Sans être un grand fanatique, j'aime bien lire
Amélie Nothomb, et ai lu quelques-uns de ses livres.
J'apprécie, comme beaucoup, son style pétillant, plein d'humour, la qualité de ses dialogues, donnant vie aux personnages, qu'elle entremêle parfaitement avec son goût pour le tragique et le morbide. Il y a aussi chez elle un côté analyse froide qui donne de la profondeur à ses romans.
Ses qualités font que, si ses romans se lisent vite, pour autant les reconnaissances littéraires qu'elle a reçues ne sont pas volées : le regard qu'elle porte sur la vie est édifiant pour le lecteur et, sans assener ses idées, elle les fait passer en douceur, de même qu'elle l'enrichit par sa grande culture.

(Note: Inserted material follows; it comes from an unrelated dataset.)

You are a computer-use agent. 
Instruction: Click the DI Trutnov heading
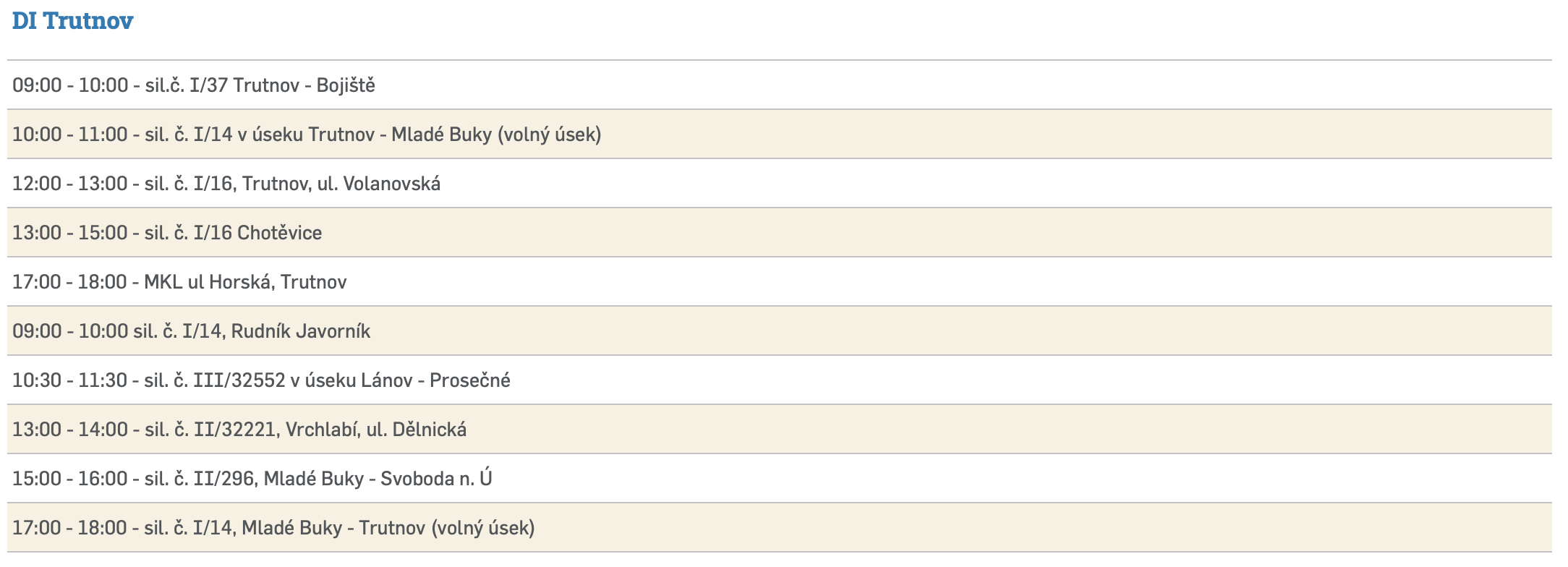click(72, 21)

Pour autant, j'ai été en partie déçu par
Acide Sulfurique. D'abord parce que j'avais préféré les romans autobiographiques de l'auteure, pour moi plus intéressants du fait de ses expériences de vie. Ensuite parce que cette fable dystopique est certes bien menée, avec des passages poussant la réflexion, mais manque un peu d'originalité.
Il s'agit en effet d'imaginer la création à des fins de show télévisuel d'un univers concentrationnaire dont le seul objectif consiste à satisfaire l'audimat. Outre l'expérience nazie, elle constitue une déclinaison romancée de la fameuses expérience de Stanford -précédée de celle de
Stanley Milgram-.
On y découvre -pour le lecteur qui l'ignorait encore- à quel point l'être humain, sommé de jouer un rôle, s'adapte facilement à la pression sociale, adoptant sans vergogne -ou presque, pour la plupart d'entre nous- sa mission de victime, de sauveur ou de bourreau. Je conseille au lecteur choqué éventuel de lire les expériences réelles réalisées. La désillusion et le froid dans le dos sont d'autant plus grands que l'expérience est réelle.
Amélie Nothomb ajoute des réflexions personnelles intéressantes autour de ses personnages kapos et victimes, sur la valeur sociale d'un nom plutôt qu'un matricule, sur les limites du respect de soi lorsque la faim s'en mêle -la faim justifie-t-elle les moyens?- , sur l'esprit de résistance, d'abord individuel, puis collectif, et sur les effets d'entrainement d'un groupe.
Bref, un certain nombre de points m'ont plus dans ce roman, j'a passé un bon moment de lecture, mais la plume d'
Amélie Nothomb, à mon goût, peut mieux faire, explorer des domaines moins faciles qu'une telle dystopie surexploitée par les séries télévisées -de qualité souvent satisfaisantes par ailleurs-. J'attends de son regard décalé et caustique qu'il me mène vers des horizons plus vierges, plus corrosifs. J'aspire à trouver chez elle les qualités d'autopsie de
Yourcenar et
Cervantes, et pas seulement une rémanence de mes lectures de
George Orwell ou
Aldous Huxley.
Au risque de paraître un peu dur aux critiques enthousiastes -comme l'est parfois le professeur lorsque son meilleur élève tombe une fois dans la facilité-, j'attribue donc note moyenne d'étoiles à ce livre.